Last year I read Louise Erdrich’s novel “LaRose”. It's the first book I’ve read by Erdrich. One of the things I found fascinating about it was the mixture of styles she uses and how one story line is quite fantastical/surreal where a pair of characters are continually chased by a decapitated head. So I was interested to find out how she would write about a future-set dystopian landscape in her new novel “Future Home of the Living God” where evolution reverses. People and animals start giving birth to more primitive beings so it’s like nature is winding back to some earlier genetic code. What follows is a suspenseful tale of society’s breakdown where pregnant women are sequestered as the rogue government desperately tries to discover why the next generation has this primitive condition. Readers will naturally liken this story to “The Handmaid’s Tale” for the way it explores through one woman’s perspective the way women’s bodies are controlled and used by a fascist regime. It definitely has those elements, but it reminded me more of Megan Hunter’s recent post-apocalyptic literary novel “The End We Start From” for the way it explores the meaning of family in a time of crisis. Erdrich succeeds on giving a compellingly new take on these issues as well as raising intriguing questions about faith, nationality, race and biology.
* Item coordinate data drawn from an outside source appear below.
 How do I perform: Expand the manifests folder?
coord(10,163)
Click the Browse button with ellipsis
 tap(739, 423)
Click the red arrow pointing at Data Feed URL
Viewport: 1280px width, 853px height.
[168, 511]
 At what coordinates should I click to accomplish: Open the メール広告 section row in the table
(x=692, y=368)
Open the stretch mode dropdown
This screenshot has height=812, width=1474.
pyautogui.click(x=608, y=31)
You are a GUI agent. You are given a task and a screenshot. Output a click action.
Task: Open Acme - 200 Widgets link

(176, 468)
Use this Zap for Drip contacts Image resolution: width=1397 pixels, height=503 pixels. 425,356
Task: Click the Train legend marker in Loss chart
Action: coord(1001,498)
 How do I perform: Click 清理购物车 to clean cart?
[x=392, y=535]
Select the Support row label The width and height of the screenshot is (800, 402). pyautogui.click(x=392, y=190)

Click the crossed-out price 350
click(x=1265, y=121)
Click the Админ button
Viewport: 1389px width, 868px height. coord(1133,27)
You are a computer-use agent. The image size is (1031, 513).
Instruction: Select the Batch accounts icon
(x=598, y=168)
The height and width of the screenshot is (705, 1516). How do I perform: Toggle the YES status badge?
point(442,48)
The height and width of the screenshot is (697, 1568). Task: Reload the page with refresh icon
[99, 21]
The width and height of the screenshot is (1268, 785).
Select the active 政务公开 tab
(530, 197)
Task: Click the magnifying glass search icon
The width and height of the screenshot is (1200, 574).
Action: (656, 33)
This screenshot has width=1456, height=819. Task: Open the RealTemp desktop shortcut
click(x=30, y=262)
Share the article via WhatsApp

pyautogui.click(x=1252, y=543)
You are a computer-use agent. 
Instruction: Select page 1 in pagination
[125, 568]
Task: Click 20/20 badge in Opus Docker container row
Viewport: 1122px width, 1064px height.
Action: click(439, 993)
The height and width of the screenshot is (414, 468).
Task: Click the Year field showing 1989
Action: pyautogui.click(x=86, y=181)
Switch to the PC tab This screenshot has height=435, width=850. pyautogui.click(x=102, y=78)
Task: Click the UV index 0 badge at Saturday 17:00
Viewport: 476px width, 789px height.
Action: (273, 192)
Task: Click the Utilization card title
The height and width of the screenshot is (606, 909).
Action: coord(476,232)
The story is told from the perspective of Cedar, a woman in her early thirties who is pregnant and writes this account to her unborn child (even though she fears her child could be born as a being too primitive to be able to read/understand it.) Cedar was raised by a white couple who adopted her and decides to go meet her birth mother for the first time in order to know if there are any genetic conditions that she and her unborn baby should know about. Since her birth mother is a Native American who lives on a reservation this also gives her an opportunity explore the heritage she’s had little contact with. Soon after, news starts coming in about women giving birth to primitive beings. With the central government’s collapse, society fragments into different factions and Cedar goes into survivalist mode. It also becomes necessary for her to go into hiding because all pregnant women are being seized by officials. Tension steadily builds over the course of the story – not only because Cedar fears being captured, but because the reader wonders what the baby will be born like as her pregnancy progresses.
It felt confusing at some points of the story as I didn’t quite understand who was in charge of the country amidst the crisis, why women were being so forcibly corralled and what was happening in larger society. But Erdrich eludes having to create a laboriously detailed picture of the broader scenario she’s created by telling it all through Cedar’s limited second-person narrative. Cedar herself understands little of what’s going on, the internet and phones have stopped working and she’s only desperately trying to survive/give birth to her baby. It’s commented that “The first thing that happens at the end of the world is that we don't know what is happening.” So, while this story gets a bit unwieldy in some parts as it feels like the author could have gone into a lot more detail, the bulk of the narrative is a meditative account on Cedar’s part as she contemplates the meaning of motherhood and heritage.
Cedar also naturally considers the meaning of what's happening and broader issues concerning the development of human history. The story provokes an interesting look at the state of our current world as society struggles with issues of over-population, depletion of resources and large-scale environmental disaster. It's been said by some scientists that our intelligence as humans might have given us a temporary evolutionary advantage to become top of the food chain, but this could be a short-term aberration because in the long run its more primitive species which have the ability to survive over millennia: `'Dinosaurs lasted so much longer than we have, or probably will, yet their brains were so little. Meaning that stupidity is a good strategy for survival? Our level of intelligence could be a maladaptation, a wrong turn, an aberration.” So that evolution winds backward in this story might be a way of nature correcting our unfettered domination of the planet. Cedar contemplates how faith and artistic expression figure into our survival as a species and at one point surmises “I think we have survived because we love beauty and because we find each other beautiful. I think it may be our strongest quality.” The story creates a space in which to thoughtfully consider all these issues and how the choices we make will impact future generations.
A newspaper has previously remarked that “Erdrich is the poet laureate of the contemporary Native American experience.” This story also fascinatingly engages with issues of a reservation and how society's fragmentation allows the Native Americans on this reservation to reclaim land that originally belonged to their ancestors. So the novel also makes a wry social commentary on how such regression might allow an opportunity to correct the wrongs of past generations. Cedar herself grapples with feelings about her heritage and where she fits in society. Her journey through the oppressive circumstances of this story gives an interesting perspective on the propensity for violence within our species: “I know this: there is nothing that one human being will not do to another. We need a god who sides with the wretched.” This is a suspenseful, thought-provoking novel.